Here, Blake Shutterly breaks down three keys to see steady progress. Stay tuned for the release of her new concept, PEAK by NEOU.
1. Start slow to go fast.
The number one no-no when it comes to working out is going hard right from the start. Not only does it dramatically increase the risk of injury, but it will also inhibit your ability to perform your best. For high-performance training, Blake says to always prioritize a quality warm-up. “When done correctly, you will have everything primed from the nervous system, muscles, joints, and your mind to take on a workout,” she says.

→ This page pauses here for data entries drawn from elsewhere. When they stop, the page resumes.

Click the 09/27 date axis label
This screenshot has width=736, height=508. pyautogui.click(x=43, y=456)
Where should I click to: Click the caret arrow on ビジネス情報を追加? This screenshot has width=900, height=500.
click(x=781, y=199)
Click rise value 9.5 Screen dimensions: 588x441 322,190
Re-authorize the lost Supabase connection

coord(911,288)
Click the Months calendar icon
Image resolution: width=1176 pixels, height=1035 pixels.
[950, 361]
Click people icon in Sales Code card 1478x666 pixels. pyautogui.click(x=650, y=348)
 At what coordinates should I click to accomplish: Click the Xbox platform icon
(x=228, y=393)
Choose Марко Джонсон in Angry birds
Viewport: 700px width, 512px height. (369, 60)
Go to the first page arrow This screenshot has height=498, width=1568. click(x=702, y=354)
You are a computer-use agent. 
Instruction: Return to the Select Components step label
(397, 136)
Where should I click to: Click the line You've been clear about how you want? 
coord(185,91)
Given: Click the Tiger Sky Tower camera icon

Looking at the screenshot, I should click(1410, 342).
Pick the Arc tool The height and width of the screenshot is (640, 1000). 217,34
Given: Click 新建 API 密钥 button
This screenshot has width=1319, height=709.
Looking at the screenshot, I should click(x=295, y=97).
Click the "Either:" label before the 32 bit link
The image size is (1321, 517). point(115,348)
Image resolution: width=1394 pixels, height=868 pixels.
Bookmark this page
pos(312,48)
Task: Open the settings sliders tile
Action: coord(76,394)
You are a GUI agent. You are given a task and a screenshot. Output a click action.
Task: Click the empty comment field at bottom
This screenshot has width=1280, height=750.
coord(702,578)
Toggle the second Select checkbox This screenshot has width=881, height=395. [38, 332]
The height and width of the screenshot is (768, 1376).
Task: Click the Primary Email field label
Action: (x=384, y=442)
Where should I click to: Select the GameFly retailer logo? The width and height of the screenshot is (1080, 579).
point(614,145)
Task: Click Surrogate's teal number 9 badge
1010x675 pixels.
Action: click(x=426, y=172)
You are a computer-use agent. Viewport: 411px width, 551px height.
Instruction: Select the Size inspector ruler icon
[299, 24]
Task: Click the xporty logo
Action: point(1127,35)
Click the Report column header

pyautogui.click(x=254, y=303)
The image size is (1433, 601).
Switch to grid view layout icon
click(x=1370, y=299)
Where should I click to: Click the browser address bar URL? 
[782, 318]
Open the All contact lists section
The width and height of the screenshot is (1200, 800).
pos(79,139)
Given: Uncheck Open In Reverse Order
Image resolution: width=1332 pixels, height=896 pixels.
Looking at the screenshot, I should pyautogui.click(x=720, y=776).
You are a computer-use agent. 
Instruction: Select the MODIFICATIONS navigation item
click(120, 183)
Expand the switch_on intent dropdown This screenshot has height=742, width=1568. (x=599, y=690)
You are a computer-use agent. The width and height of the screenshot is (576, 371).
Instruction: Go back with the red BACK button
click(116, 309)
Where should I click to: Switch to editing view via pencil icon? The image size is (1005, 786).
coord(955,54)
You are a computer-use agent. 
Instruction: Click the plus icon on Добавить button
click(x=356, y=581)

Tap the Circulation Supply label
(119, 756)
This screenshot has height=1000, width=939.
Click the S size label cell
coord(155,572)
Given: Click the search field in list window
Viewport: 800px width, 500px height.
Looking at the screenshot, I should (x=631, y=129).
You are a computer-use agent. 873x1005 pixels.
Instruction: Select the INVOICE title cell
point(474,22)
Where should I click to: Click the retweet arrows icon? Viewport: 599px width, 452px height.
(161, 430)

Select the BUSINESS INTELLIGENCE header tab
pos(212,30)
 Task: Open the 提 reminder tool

2. Tune up your technique.
Once you’re warm and ready to go, the next important thing to remember is good form. According to Blake, bad form can happen when your mobility doesn’t allow you to get into the proper position for an exercise, or you’re unaware of what that feels like. What that means: take your time, move slowly, and notice how it feels to move correctly. If you’re unable to get into a good position or feel the muscles that are supposed to be working, then you may need to scale back to a more simplified version of the movement. No shame in that!
3. Listen to your body.
In order to truly hear what your body is saying, coach Blake says the first step is checking your ego at the door. The next is being self-aware or knowing when enough is enough. There’s a very big difference between pain and discomfort, she says. And when you’re trying to be at your best, it’s counterproductive to push yourself to a point where you’re in pain. For Blake, she uses her joints as an indicator. “I know my joints are happy when I can get into any position and feel good,” she says. Try it: ask your joints how they’re feeling today.